Deporting, imprisoning, or otherwise ‘silencing’ activists that become too much of a nuisance is something we usually associate with despotic third world regimes, authoritarian emerging superpowers and paranoid one-party states, but it’s happening right here in the UK in 2015. When anyone falls victim to this abuse of state power it needs to be opposed by all those who want to carry on living in a democratic society; just the fact that these abuses are happening is worrying in itself, but when it happens to a friend it’s even more disturbing.
Hungarian-born 34-year-old Daniel Gardonyi has spent the last 4 years fighting austerity and social cleansing in London, successfully organising neighbourhoods in North and Central London and helping put on spectacular events to bring the community together. We worked together on many of these projects, and shared some of our finest moments and most difficult times.
He lives in perpetual protest on the Sweet’s Way Estate in Barnet, just one of many communities to fall victim to social cleansing in London. Now, after resisting the eviction of Mostofa, the last original resident on the estate, the Home Office has served Daniel a letter threatening deportation, despite having no criminal charges against him.
Daniel, Peter Phoenix and Mordecai planning an event at The Bohemia, a social center and entertainment venue in North Finchley.
Daniel is something of a local hero, well knit into the big woolly jumper of the Barnet community where he resides.
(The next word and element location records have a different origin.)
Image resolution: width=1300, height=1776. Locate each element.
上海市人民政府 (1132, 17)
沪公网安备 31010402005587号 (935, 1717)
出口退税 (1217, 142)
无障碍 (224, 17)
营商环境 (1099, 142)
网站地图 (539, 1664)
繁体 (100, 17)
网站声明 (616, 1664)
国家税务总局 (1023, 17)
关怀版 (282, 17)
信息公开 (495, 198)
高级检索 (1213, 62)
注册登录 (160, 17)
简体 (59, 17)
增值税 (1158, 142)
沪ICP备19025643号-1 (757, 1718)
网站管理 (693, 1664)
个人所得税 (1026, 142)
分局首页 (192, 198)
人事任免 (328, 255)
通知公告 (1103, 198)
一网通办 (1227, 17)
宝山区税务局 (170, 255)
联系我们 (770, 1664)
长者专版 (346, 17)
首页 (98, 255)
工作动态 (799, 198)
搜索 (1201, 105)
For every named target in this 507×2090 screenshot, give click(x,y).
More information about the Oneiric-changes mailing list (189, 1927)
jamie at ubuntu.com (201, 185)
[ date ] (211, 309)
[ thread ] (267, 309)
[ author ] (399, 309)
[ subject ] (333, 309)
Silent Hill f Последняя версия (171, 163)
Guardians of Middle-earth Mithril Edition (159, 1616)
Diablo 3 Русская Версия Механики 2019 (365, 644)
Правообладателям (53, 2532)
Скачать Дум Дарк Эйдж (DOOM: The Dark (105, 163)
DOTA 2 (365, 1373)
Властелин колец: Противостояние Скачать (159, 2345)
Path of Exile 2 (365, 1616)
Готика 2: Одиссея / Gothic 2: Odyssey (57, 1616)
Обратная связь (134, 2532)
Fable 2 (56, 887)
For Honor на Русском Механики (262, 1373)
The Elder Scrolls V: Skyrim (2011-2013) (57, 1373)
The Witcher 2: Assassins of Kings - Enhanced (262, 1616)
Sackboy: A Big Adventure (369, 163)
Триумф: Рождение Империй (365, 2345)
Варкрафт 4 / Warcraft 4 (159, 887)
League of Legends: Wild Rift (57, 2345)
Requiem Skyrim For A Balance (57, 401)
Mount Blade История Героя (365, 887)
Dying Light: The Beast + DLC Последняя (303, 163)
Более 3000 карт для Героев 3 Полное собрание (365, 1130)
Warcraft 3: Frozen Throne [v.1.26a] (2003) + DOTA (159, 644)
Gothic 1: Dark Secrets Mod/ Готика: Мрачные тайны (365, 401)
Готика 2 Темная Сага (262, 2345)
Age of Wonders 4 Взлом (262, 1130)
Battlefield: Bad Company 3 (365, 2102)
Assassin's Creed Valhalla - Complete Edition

We first met and briefly lived together in the aftermath of Occupy LSX, but it was in Barnet that we first seriously worked together, sleeping on the floor of a once-abandoned library by night, stocking shelves and stamping books by day.
The historic Friern Barnet library was shut down as part of the council’s austerity regime. The shelves lay bare, and the building was set to be flogged off to Tesco when a motley assortment of activists well versed in squatting law occupied the building. Danny was there almost from day one. Gradually, the local community, who had thought their beloved library gone for good, came to trust us, and every day they came for meetings, poetry readings, concerts and even a Q and A session with Will Self. Not to mention, lovely books.
After five months the council relented. They eventually revealed that they had ‘found’ the money from ‘somewhere’, and the library could officially reopen. Now, it’s run by a trust made up of locals, and it’s one of the most used libraries in the borough.
I credit Danny for a lot of the library’s success. It was impossible for the initially wary Barneteers not to warm to his relaxed and humorous manner, and without their energy, tenacity and committed involvement the shelves would now be stacked with Tesco bread, butter, and bacon, not books.
On the back of this success some of those living in the library formed a group that was at times variously known as Occupy Barnet, the Library Defenders, Barnet Bohemians and the Cat Hill Eco Warriors. Over the following years we would run community actions such as the ARC social centre, the hugely popular Our Bohemia, the Cat Hill Environmental protection camp in Enfield, the 12 Bar occupation in Soho, as well as an encamped protest outside the constituency office of Conservative MP Mike Freer.
And as the horrific knock-on effects of austerity became clear, Danny and the Barnet Bohemians would focus more and more on halting social cleansing in London.
Daniel has been protesting the social cleansing of London at Sweets Way since March. It’s just one of the many estate resistances that have happened across the city in recent years. Focus E15, Aylesbury Estate, Our West Hendon, New Era and the Guiness Trust Estate occupation, just to name a few, have all seen local residents and activists stand up against planned eviction.